I think I was about 16 when my dad came out as gay. Following a series of hospitalisations relating to his mental health, the time had come for him to start talking about his sexuality. In the years that have since passed, I have also come out and subsequently been asked various reductive and predictable questions. For most of these, I have prepared a stock answer, a kind of here's-one-I-made-earlier-approach that has seen me through some inane, insulting and downright ludicrous conversations.
"So, it's genetic? Or maybe your sexuality is a way of coping with his?"
"Is your brother gay, too?"
"Coming out must've been a breeze for you, then!"
So, let's set the record straight, as it were.
Firstly, I have no reason to believe that his sexuality has any bearing on mine, genetically, environmentally, or in any other sense. "How can you be sure though?" is the usual supplementary question I get. Well, damn - you got me. Dad, we've been found out and must flee to Mykonos immediately to live amongst our people! No really, I'm quite sure; in the sense that most heterosexual people don't assume that their sexuality is correlative in any way to that of their parents.

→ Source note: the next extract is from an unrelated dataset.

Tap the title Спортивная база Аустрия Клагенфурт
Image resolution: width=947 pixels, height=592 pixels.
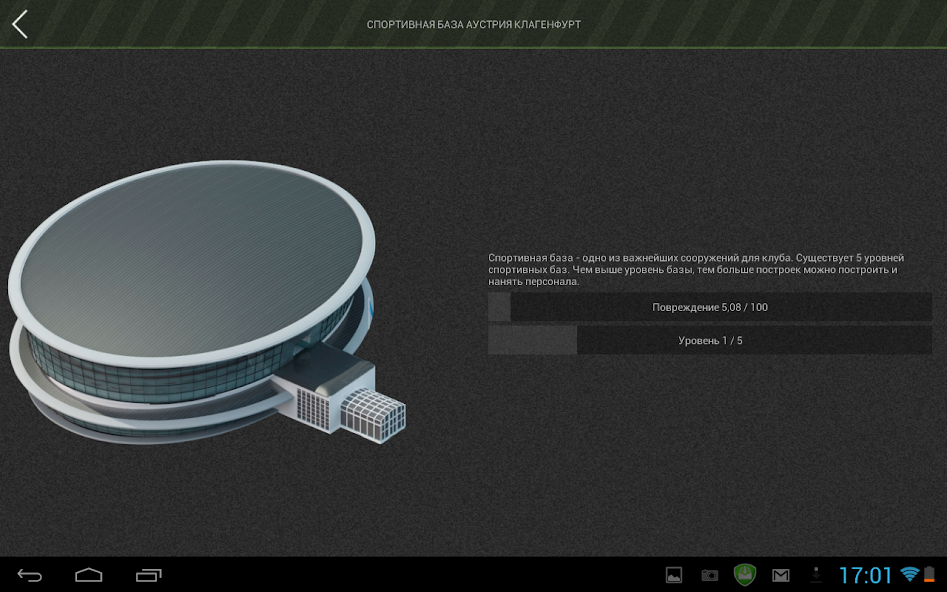(x=473, y=24)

Studies in homosexuality and genetics have recently proffered inconclusive results, and will probably continue to do so. Science and society insist on working out why homosexuality 'exists' and a lot of the time it is handled insensitively, serving only to further alienate those who don't identity as heterosexual. Your DNA is analysed in a way that suggests some sort of incurable disorder is at work, the results of which might render you, I don't know, dangerously fabulous in jeans-shorts or bad at every sport.
Onto the next point. My 'coming out' was just as fraught with anxiety, fear and uncertainty as one else's. In a society that still routinely fetishes homosexuality ("are you the postman, or the post-box? If y'know what I mean"), and ascribes certain reductive stereotypes based upon on sexual orientation ("I was never sure about you, you don't look or sound gay") I think there are very few people who feel totally safe in their coming out. I certainly didn't, because even the most ardently supportive of family members and friends can only do so much to protect you from the onslaught of hate and ignorance heaped upon those of us who don't fit criteria based on heteronormative values.
Irrespective of my own sexuality, having a gay parent can carry a lot of stigma and give rise to lots of questions more generally. People often instantly assume that they can ask probing questions, safe in the knowledge that your family unit is outside the 'norm', and so they have the right to inquire. Yet trying to 'understand' can often be conflated with 'having a fleeting, morbid curiosity in someone else's private life', and this can become tiresome.
No casual observer has the right to ask leading questions about whether your parent was "living a lie" up until a certain point, nor should they assume that you "feel betrayed" in some way by your parent's sexual orientation. In terms of normative values, the naturalistic fallacy suggests that we have sought to understand what is 'good' by how closely it 'appeals' to nature. The conjugal family model is often held as the bastion of British life: one man, one woman, two children, and preferably a dog or two thrown in for good measure. This model is understood as good, natural, normal and we understand it from a biological perspective. It follows that people are curious about your 'alternative family'; they want to know how your family has reached this point, and they want to figure out the dynamic, when really there isn't much to figure out in the first place. We're quite normal, I assure you. Whatever that might mean.
The tiresome questions and wide-eyed curiosity can be frustrating and serve to make you feel as though your family should be behind some sort of glass front, but ultimately it's possible to live with all of this. I approach every question as reasonably as possible, and hope that I'm helping to widen perspectives. Whilst we're still having debates on whether gay marriage is 'right' and whether gay couples should adopt, the odd ignorant question or two is to be expected.
I often think back to the day of my dad's civil partnership ceremony. I gave a speech to a room full of people, and I made sure they knew that I was proud and happy to be standing there. I'll always look back to that day with fondness, and many more besides, because ultimately, I'm proud of my dad for having the strength to come out in the first place.